All lines in the records below with the word "Expand" must be returned.

(Beginning of INFORMATION)

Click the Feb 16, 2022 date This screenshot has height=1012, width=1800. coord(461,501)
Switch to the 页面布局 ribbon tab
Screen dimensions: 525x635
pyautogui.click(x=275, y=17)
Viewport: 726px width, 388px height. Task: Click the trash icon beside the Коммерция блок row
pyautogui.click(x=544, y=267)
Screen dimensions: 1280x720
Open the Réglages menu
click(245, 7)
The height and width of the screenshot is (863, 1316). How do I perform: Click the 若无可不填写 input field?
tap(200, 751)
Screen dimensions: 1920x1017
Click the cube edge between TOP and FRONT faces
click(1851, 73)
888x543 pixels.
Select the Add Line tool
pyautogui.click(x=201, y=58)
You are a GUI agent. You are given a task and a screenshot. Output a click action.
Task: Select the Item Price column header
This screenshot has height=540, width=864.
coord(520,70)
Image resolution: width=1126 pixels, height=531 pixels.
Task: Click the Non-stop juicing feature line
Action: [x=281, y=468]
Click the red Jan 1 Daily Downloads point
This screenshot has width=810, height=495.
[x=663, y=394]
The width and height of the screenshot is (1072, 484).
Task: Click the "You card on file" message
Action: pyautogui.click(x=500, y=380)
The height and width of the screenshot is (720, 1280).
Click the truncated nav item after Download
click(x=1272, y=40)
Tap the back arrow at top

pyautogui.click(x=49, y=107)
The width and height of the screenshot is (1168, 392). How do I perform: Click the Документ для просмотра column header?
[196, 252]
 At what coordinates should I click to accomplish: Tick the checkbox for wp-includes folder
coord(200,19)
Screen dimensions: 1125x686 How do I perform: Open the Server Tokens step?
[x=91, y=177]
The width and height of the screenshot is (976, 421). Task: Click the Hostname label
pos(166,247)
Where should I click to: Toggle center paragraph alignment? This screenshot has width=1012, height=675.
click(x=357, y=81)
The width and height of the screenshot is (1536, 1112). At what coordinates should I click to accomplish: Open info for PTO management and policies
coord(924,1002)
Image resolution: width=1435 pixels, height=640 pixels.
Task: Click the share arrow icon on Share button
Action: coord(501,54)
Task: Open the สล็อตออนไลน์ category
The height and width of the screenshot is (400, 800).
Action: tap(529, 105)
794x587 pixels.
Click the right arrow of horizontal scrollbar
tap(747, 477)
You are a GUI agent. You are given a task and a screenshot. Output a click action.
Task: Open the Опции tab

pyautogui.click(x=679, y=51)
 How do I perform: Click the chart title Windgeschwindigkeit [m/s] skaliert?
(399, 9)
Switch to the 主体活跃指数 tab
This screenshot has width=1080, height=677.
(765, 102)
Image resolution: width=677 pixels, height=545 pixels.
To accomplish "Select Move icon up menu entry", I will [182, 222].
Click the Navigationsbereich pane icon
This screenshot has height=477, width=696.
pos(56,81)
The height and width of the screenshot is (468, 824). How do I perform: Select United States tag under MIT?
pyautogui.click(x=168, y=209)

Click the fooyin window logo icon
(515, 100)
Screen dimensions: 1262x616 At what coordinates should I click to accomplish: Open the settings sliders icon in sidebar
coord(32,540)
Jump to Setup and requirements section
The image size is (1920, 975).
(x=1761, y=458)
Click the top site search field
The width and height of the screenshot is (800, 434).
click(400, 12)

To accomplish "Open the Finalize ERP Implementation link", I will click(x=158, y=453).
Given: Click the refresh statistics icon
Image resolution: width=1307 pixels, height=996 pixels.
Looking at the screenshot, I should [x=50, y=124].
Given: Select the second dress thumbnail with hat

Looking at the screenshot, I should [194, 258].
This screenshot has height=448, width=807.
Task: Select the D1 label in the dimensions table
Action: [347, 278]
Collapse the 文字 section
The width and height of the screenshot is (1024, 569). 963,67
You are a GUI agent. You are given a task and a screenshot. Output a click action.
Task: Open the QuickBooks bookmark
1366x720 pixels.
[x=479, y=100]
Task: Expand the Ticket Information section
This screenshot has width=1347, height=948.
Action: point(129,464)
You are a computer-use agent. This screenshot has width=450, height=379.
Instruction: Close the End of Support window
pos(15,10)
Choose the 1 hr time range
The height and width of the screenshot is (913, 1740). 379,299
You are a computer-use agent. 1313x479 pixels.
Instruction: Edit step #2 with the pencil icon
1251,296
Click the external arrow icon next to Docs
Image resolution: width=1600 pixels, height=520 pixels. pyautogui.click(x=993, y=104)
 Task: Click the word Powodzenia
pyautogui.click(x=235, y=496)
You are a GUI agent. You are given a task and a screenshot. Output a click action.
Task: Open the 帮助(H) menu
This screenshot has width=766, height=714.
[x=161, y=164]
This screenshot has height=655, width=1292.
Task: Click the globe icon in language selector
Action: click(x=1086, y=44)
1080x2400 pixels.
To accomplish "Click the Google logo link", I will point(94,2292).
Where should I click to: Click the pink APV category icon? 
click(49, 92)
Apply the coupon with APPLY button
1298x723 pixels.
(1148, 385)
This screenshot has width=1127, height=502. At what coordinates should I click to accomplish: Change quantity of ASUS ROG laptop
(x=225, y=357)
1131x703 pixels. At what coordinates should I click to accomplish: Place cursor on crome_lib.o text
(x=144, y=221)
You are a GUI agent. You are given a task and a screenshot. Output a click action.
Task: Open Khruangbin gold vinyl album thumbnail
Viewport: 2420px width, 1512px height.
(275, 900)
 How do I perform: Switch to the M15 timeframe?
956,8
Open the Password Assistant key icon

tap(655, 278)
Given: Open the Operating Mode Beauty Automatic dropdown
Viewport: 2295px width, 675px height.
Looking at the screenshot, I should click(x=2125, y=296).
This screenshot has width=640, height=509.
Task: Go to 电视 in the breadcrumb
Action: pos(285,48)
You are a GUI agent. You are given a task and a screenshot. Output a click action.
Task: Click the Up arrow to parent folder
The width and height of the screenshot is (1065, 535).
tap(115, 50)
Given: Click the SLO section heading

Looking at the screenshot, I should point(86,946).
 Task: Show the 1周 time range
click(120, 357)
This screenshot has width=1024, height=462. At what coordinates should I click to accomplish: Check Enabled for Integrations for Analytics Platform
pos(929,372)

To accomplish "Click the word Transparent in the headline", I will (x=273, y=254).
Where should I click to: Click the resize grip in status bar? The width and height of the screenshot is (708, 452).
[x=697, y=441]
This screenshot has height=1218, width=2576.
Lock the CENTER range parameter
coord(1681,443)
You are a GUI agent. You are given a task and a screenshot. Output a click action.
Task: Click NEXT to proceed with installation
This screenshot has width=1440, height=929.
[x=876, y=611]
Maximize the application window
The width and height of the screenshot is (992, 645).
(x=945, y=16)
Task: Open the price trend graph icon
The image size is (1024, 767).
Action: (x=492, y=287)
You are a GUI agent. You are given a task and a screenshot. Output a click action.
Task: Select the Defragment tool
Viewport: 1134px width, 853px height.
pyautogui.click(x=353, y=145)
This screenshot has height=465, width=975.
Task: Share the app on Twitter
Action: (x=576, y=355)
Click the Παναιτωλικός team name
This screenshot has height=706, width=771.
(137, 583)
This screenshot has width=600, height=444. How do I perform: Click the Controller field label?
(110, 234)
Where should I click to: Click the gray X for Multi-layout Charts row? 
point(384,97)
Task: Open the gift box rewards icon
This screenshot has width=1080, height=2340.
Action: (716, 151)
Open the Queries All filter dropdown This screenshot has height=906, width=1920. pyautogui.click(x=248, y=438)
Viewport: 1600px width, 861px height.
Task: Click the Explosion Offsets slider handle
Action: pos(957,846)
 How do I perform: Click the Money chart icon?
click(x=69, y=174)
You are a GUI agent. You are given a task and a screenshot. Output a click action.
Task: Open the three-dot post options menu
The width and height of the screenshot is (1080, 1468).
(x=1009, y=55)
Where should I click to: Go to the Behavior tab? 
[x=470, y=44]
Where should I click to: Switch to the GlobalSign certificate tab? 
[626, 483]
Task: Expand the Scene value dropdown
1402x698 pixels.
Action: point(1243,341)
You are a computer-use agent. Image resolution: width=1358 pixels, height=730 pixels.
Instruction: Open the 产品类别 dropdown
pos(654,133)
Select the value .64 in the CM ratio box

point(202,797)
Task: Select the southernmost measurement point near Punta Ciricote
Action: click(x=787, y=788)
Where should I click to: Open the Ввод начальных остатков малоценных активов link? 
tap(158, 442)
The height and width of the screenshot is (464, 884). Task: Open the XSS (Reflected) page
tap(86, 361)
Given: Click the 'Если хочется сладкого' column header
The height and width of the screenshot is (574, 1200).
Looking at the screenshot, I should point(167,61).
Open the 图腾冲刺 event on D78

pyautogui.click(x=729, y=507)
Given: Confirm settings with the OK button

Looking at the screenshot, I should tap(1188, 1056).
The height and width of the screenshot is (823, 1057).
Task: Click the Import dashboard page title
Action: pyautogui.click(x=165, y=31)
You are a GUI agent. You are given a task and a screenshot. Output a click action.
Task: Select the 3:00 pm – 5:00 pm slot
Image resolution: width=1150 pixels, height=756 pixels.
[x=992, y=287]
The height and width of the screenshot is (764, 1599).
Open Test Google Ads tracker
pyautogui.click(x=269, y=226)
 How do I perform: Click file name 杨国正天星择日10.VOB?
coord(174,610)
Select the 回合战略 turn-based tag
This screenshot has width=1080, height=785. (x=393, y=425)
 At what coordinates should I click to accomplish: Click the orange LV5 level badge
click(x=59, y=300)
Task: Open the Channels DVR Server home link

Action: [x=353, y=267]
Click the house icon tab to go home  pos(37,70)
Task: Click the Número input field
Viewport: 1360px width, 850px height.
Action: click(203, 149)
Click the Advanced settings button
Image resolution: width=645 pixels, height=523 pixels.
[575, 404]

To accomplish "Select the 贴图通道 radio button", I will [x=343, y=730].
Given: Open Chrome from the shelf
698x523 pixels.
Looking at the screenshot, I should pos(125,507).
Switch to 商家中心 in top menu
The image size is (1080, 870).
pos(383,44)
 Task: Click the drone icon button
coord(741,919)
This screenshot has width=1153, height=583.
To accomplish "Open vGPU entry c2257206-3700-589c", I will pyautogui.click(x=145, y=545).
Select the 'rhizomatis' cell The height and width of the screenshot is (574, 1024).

(End of INFORMATION)

— TASK ANSWER —
Task: Expand the Ticket Information section
Task: Expand the Scene value dropdown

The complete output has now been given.